+++ TRECHO DO DOCUMENTO +++

Ele afirma, contudo, que o mercado brasileiro de saúde avançou ao longo dos anos para o meio digital e para a construção gradual de um ecossistema de saúde, tendo a telemedicina como um marco de transição:
“Eu tenho uma leitura de que até a aprovação da telemedicina, o ecossistema de inovação e saúde no Brasil estava muito lento: era como empreender com o freio de mão puxado. Agora, com a perspectiva da telemedicina, a minha visão é de que o ecossistema está acelerando e há uma percepção clara dos líderes do setor de que não dá mais para ficar de fora. Existe uma pressão para inovar”.

+++ MATERIAL FORNECIDO +++

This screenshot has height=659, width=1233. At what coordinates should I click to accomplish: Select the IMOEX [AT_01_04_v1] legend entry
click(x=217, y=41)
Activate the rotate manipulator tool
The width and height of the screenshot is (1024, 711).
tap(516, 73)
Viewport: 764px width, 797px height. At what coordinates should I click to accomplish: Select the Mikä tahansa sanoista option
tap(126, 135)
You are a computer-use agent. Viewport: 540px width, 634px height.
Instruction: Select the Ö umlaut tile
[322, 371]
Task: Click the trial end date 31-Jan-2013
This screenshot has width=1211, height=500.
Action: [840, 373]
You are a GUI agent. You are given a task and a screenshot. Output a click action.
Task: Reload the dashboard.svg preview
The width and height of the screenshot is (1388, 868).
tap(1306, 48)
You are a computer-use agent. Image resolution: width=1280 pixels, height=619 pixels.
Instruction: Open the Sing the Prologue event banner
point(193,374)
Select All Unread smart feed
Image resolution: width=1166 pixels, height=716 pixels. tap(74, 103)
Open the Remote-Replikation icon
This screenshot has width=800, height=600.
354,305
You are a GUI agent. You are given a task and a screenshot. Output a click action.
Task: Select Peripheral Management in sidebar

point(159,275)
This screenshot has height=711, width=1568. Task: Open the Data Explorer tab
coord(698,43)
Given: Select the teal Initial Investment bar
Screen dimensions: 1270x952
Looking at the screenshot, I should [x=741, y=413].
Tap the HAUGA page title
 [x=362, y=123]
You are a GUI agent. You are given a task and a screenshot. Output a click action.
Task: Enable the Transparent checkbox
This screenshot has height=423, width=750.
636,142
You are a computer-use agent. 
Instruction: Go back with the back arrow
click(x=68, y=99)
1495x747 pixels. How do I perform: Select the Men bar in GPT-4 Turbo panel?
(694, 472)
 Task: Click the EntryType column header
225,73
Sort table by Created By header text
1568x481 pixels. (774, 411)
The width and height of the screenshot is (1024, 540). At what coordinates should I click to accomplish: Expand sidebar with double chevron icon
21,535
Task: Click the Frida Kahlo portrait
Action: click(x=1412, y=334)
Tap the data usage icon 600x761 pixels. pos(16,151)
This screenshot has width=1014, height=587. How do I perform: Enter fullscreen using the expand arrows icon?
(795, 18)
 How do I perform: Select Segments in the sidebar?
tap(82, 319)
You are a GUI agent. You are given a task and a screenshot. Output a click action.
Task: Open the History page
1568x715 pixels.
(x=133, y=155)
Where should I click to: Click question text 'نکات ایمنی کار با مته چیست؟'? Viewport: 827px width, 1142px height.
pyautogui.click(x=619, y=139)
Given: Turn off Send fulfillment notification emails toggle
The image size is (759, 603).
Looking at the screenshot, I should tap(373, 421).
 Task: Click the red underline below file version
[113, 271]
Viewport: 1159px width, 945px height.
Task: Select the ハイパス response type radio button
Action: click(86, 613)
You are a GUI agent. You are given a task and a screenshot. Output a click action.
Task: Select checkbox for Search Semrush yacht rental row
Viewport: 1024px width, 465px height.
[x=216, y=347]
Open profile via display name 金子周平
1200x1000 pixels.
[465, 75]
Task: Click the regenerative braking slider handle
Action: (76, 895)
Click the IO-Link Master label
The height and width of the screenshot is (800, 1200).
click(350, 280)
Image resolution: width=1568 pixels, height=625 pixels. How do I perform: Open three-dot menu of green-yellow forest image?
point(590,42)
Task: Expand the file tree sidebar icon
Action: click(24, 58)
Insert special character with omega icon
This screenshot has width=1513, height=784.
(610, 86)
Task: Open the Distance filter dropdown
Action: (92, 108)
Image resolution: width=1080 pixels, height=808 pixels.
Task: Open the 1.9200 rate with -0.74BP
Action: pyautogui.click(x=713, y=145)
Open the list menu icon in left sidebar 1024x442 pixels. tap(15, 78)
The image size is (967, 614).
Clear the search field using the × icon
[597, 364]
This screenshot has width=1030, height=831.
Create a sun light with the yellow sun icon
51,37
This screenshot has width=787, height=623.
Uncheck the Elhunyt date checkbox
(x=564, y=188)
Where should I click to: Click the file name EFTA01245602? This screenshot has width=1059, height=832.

+++

Retome o texto sobre telemedicina e inovação em saúde no Brasil, dando sequência logo após a última frase apresentada.

### [RESPOSTA À TAREFA]
A respeito da inserção de empresas de tecnologia no mercado da saúde, em paralelo aos movimentos da Amazon nos EUA, Cembranelli avalia que “a saúde está no radar, porém é um setor que precisa de uma especialização importante, no sentido de que você precisa ter executivos que entendam o mercado de saúde. Vemos muitas novas empresas ou empresas tradicionais que querem entrar nesse mercado, mas é necessário uma especialização para ter uma vertical de sucesso no setor”.
Cembranelli também comenta que “a velocidade do ecossistema brasileiro na implementação de mudanças acelerou muito pós pandemia”, o que cria expectativas para os próximos passos do mercado da saúde no Brasil:
“A próxima pauta que eu acho que vem como projeto de lei é a interoperabilidade. Estamos chegando em um momento em que a troca de dados possui cada vez mais valor […] Eu acho que de fato tem muitas empresas mudando seu DNA para fortalecer a tecnologia, porque se você tiver um olhar simplesmente analógico da saúde, não faz sentido você formar esse ecossistema”.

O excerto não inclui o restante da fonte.